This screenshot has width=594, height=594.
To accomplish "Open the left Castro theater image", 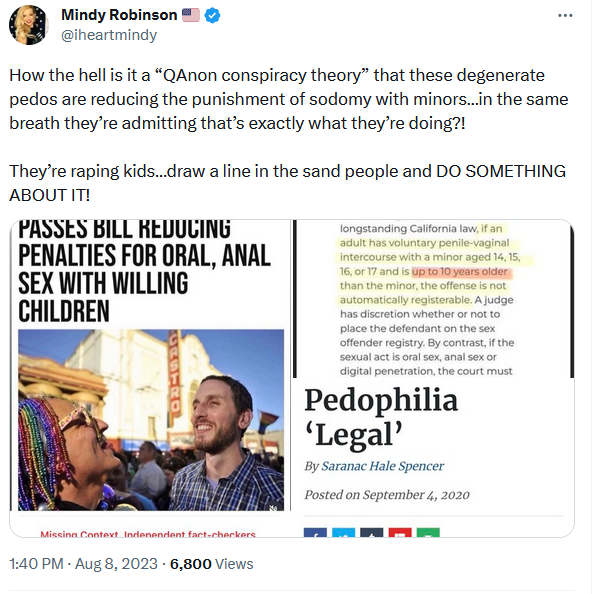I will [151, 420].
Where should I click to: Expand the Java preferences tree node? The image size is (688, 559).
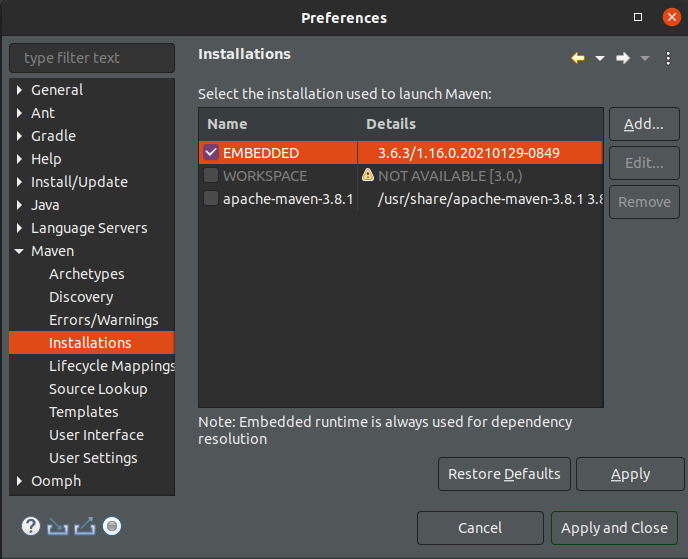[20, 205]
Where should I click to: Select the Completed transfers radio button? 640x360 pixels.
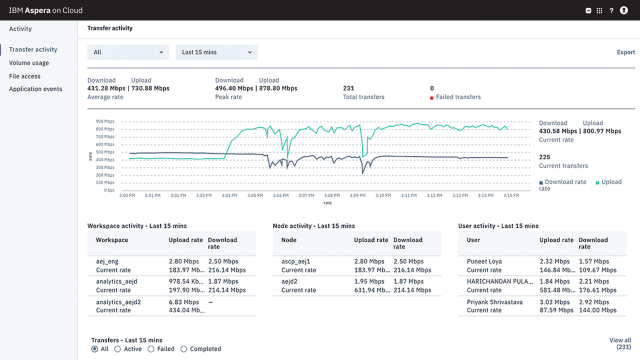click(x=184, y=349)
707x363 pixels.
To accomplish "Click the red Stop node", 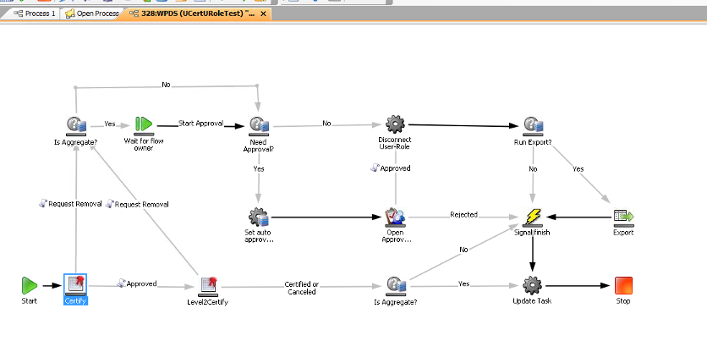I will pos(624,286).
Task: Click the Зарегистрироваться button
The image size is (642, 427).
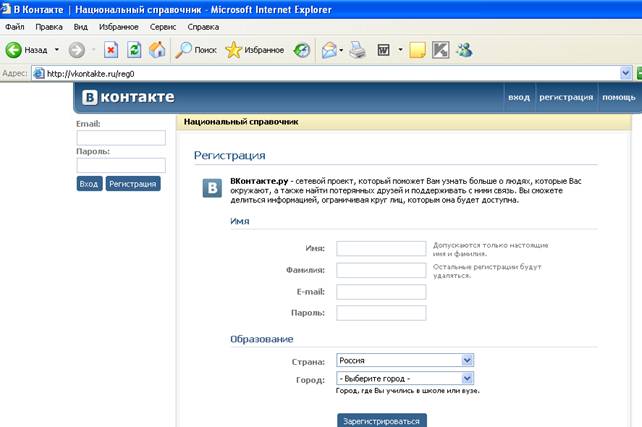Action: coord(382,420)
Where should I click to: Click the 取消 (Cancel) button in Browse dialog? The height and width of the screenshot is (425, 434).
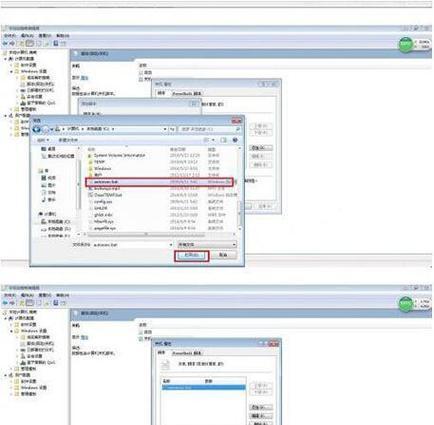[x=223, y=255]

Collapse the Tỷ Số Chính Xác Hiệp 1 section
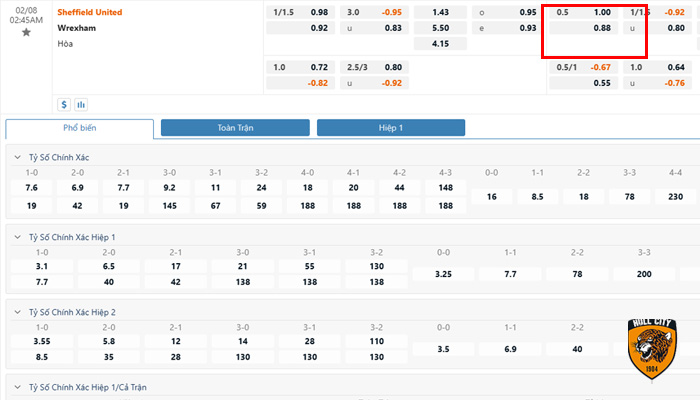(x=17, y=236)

※

TASK BRIEF:
"Where should I click to: Click" marks the first line to copy; copy that line and every line after it through the last line of the listing, exactly and without pictures.

YOUR RESPONSE:
Where should I click to: Click the 取消 (Cancel) button in Browse dialog? The height and width of the screenshot is (425, 434).
[x=223, y=255]

Collapse the Tỷ Số Chính Xác Hiệp 1 section
(x=17, y=236)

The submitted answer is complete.